If you are using dried vermicelli / glass noodles then start by soaking an 80-100g packet. Quickly fry a handful of cashew nuts until golden, drain and leave to one side. I used about 150g of fresh glass noodles, cut into manageable lengths. Meanwhile steam / blanch about 100g mushrooms (if you use large mushrooms slice them) here I also added a few chopped beans to the steamer once the mushrooms were nearly ready. Chop up a couple of small shallots / spring onions and put them in a mixing bowl. Next grate about a quarter of a carrot into the bowl, a chopped tomato, a small bunch of Chinese celery and some coriander leaves. Roughly crush 3-5 birds eye chillies with the back of a knife and add these, add the juice of a smallish lime and a tablespoon of light soy sauce. Add in the noodles and the steamed mushrooms and beans, a splash of water and about a 1/4 tsp. sugar (optional) and mix everything together.

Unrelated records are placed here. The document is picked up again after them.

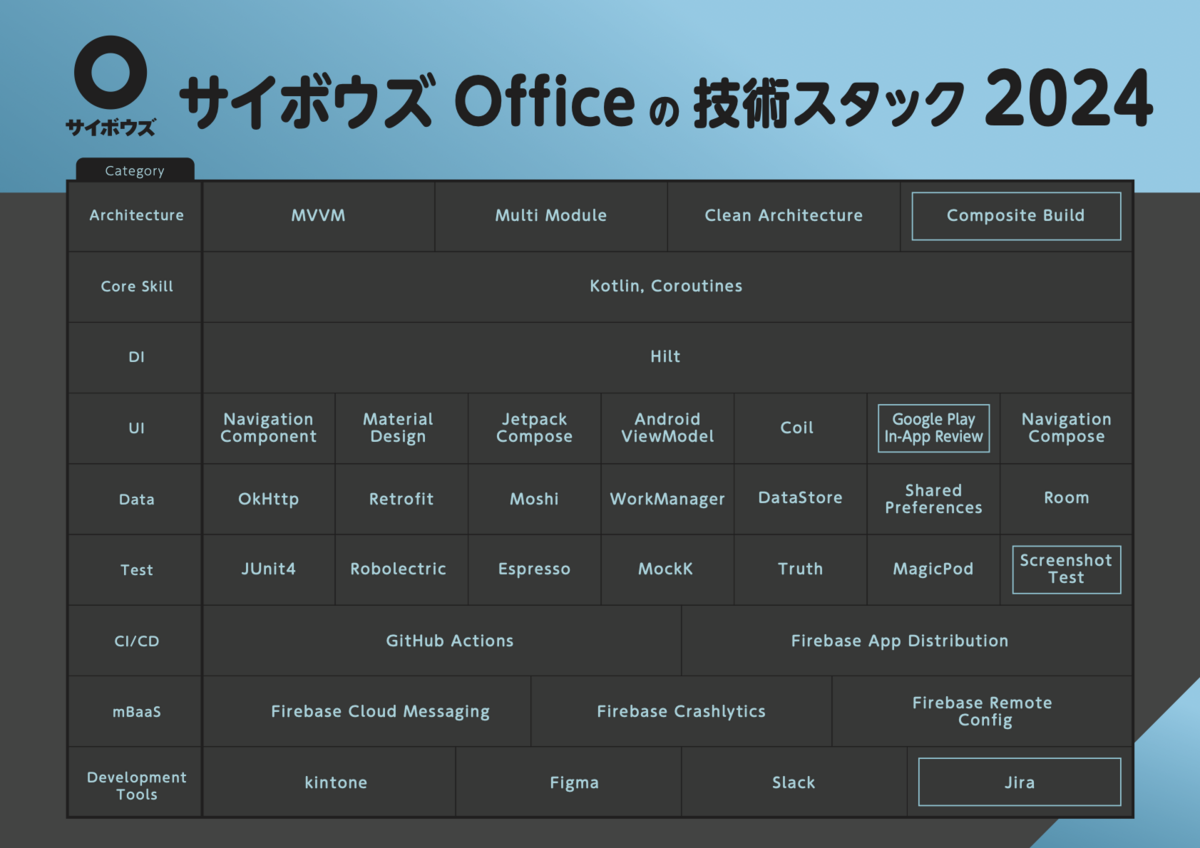Click the Jira outlined cell
The width and height of the screenshot is (1200, 848).
click(x=1018, y=782)
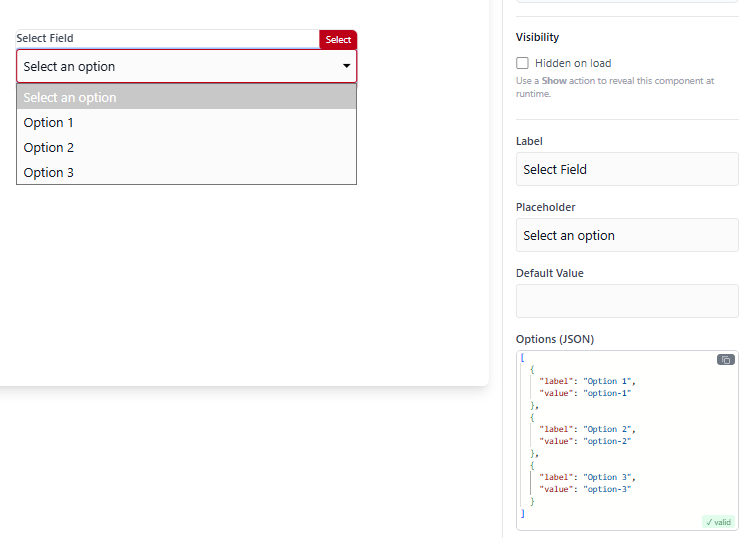
Task: Click the Label input containing Select Field
Action: (x=627, y=169)
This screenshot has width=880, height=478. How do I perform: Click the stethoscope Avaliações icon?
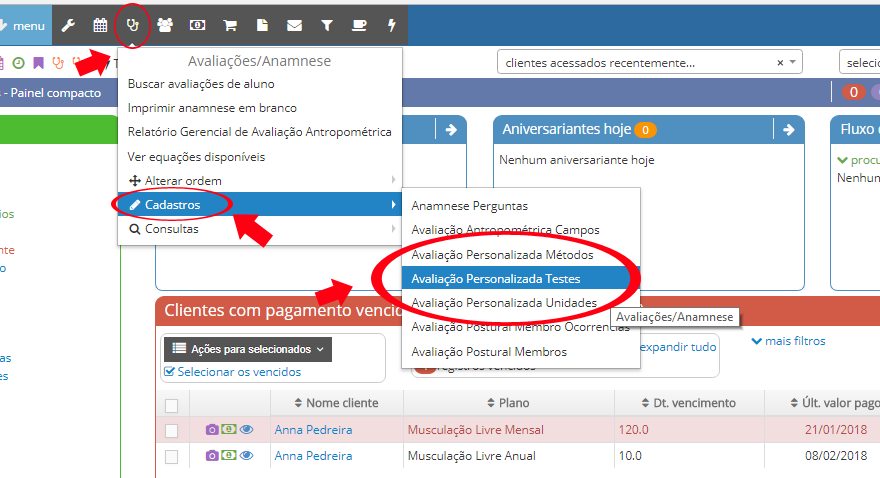point(133,25)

Taste and add more soy sauce, lime or chillies to balance the flavours. Add most of the cashew nuts and mix in. Make sure the yam is not too dry, if necessary add a little more water, the noodles can sometimes keep absorbing liquid. Serve on a bed of leaves, here I used the celery leaves, you can also use some lettuce. Sprinkle over the remaining cashews and garnish with some coriander leaves.